Climbers: training and pruning on planting
Climbing plants can quickly clothe a fence or wall. Careful training and pruning on first planting will help ensure that a climber grows attractively and healthily, covering the wall efficiently and remaining easy to maintain.
Timing: Just after planting
Difficulty: Easy to moderate
Putting up supports
Supports should be in place prior to planting. To allow plants to grow freely against walls and fences, fix supports about 5cm (2in) away from the wall or fence surface.
Possible supports include:
- Taut horizontal or vertical wires held by vine eyes. Space the wires 30-45cm (12-18in) apart with the lowest wire 30cm (1ft) above soil level.
- Wooden trellis screwed to thick wooden battens to raise it from the wall surface, with the bottom 30cm (1ft) above soil level to prevent rotting.
- Free standing screens of post and plastic mesh, post and wire, or post and trellis panels (sheltered sites only).
- Small obelisks can just be pushed into the soil, but larger structures may need anchorage into concrete footings.
Do not plant right against the support, as it will create a rain shadow. If planting against a solid structure such as wall or fence allow about a 45cm (18in) gap between the plant and the wall. Otherwise, a 20-30cm (8in-1ft) gap is sufficient. Some climbers (certain clematis for example) benefit from deeper planting.

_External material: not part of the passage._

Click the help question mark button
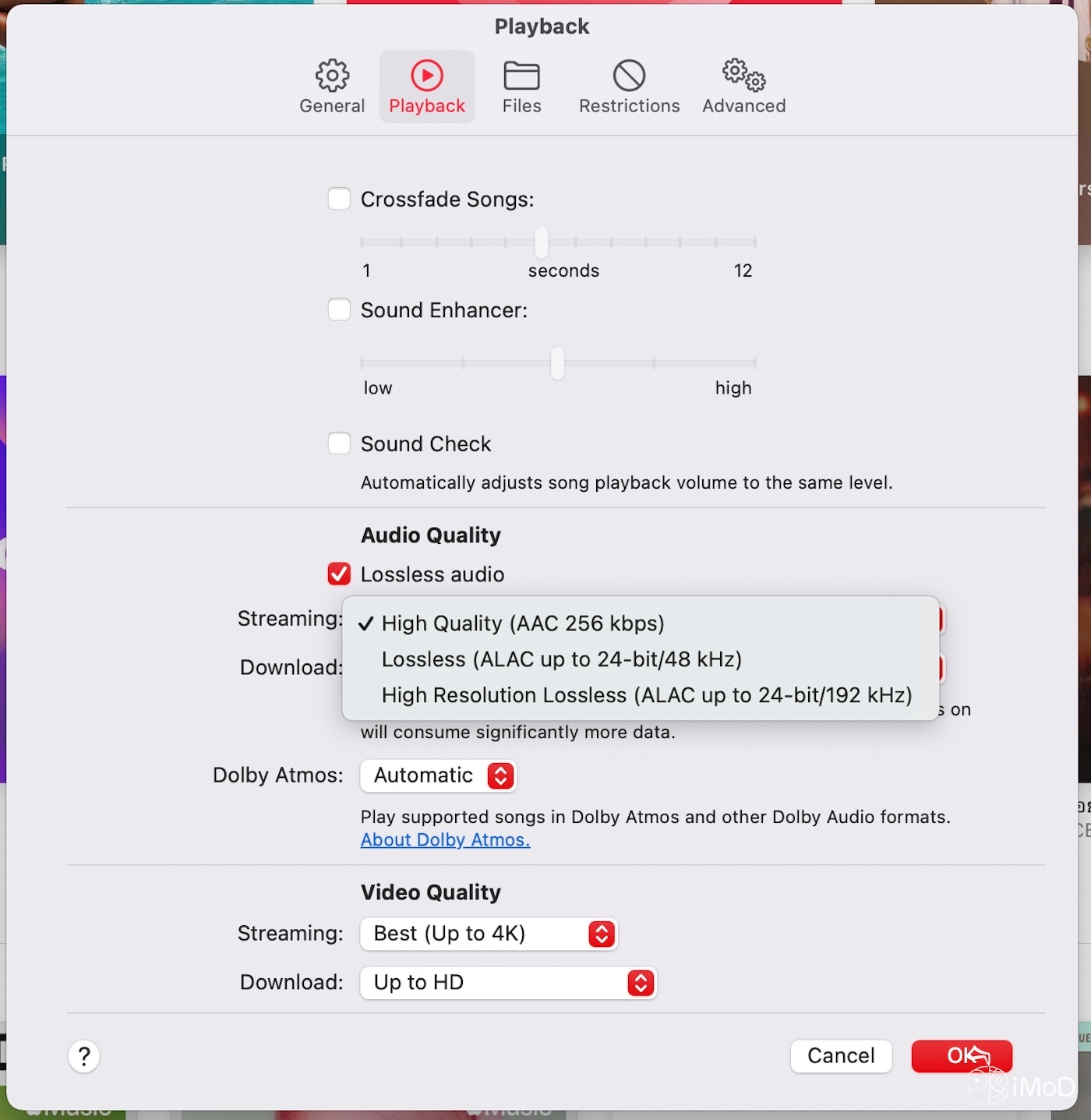Viewport: 1091px width, 1120px height. click(84, 1057)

Initial training and pruning
If you are raising your own plant from seed or cuttings, create a wigwam of split canes or slender bamboo canes within the pot as soon as the young plant needs support. Twine new stems up these, tying carefully with twine. Try not to let the shoots tangle together too much as they will need to be untwined when they go on their final supports. Add taller canes if necessary but ideally plant out as soon as the rootball is well developed.
Training against a wall
Make sure you have put up support wires on the wall first.
- Plant your climber about 30-45cm (1ft-18in) from the base of the wall, so that it has room for root development and will catch the rain.

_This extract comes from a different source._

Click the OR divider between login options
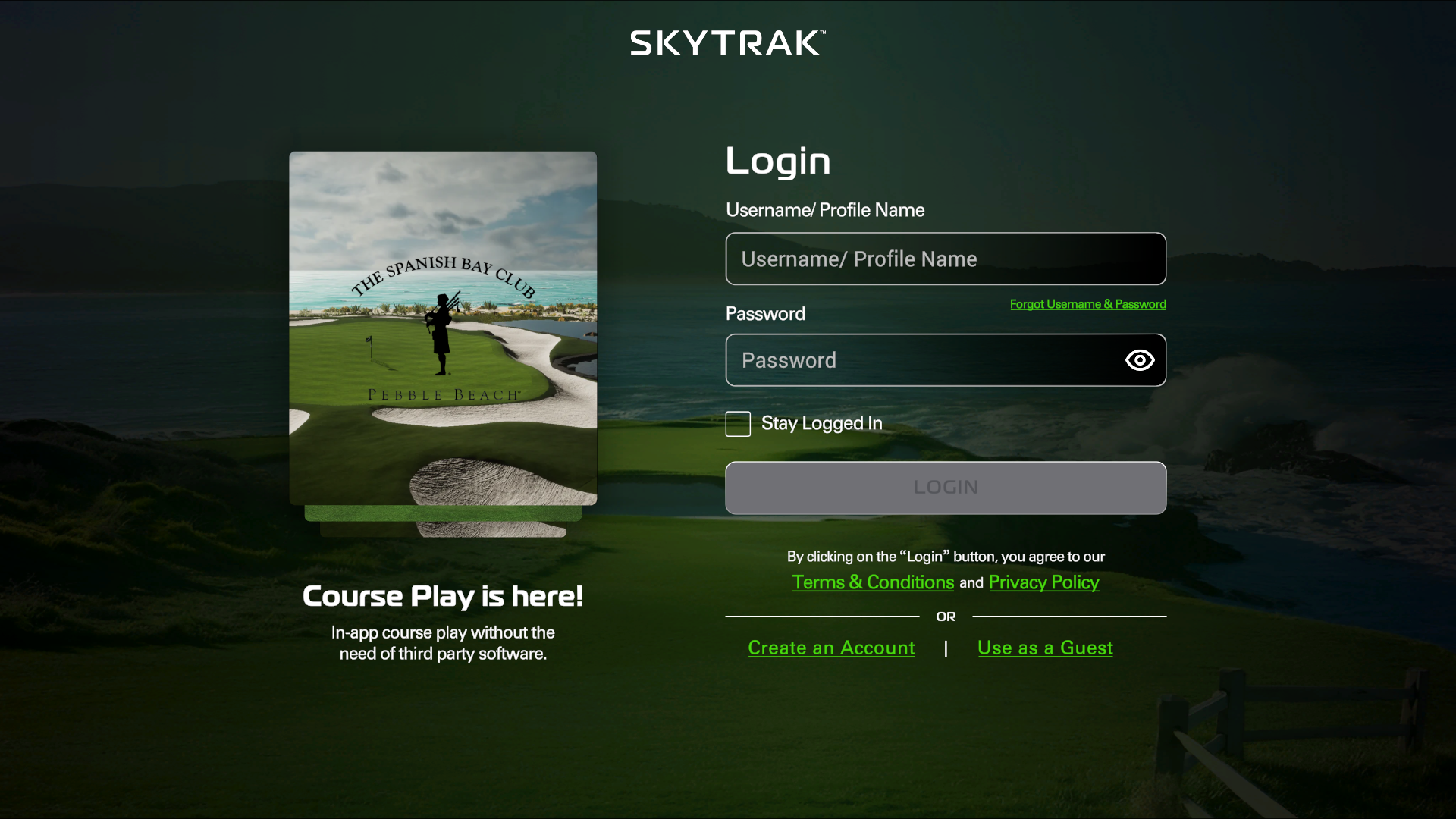 [946, 617]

- Remove all ties; with plants from a garden centre, use scissors to cut off plastic ties that hold the climber to its bamboo cane supports.
- Untwine the climber from any canes sufficiently to allow you to spread out the stems, but leave them still attached to their cane supports. Select three bamboo canes to train the climber at an angle up to the wire supports on the wall.
- Slip the bamboo canes under the wires to hold them in place, adjusting the positioning to create a fan shape. If your climber came twined around only one bamboo cane, then you’ll have to untwine it completely and find another two canes to train the stems.
- Tie the stems and canes to the wire supports. Garden twine is better than wire, which can damage the stems and leaves. Snip off the excess twine with scissors.
- After you have trained the main stems into a basic fan shape, you can use secateurs to prune off any weak or twiggy growth that doesn’t contribute to the main framework.
The end result is a well-planted climber, fan trained along bamboo canes that have been tied in to the wire supports on the wall.
Tie new growth in regularly, and extend the canes as necessary. You could fill out the fan shape with new rows of canes, to accommodate lengthening main stems and new sub-branches. Eventually, when the climber has formed thick woody stems, you can remove the canes, and the plant will hold its fan shape unaided.
If your climber has spindly stems without many growth buds, you can shorten the main stems by about one-third, to encourage vigour and bushing out.
If your climber fails to thrive, it may be struggling to establish, perhaps because of difficult soil conditions, poor planting technique, or inadequate aftercare.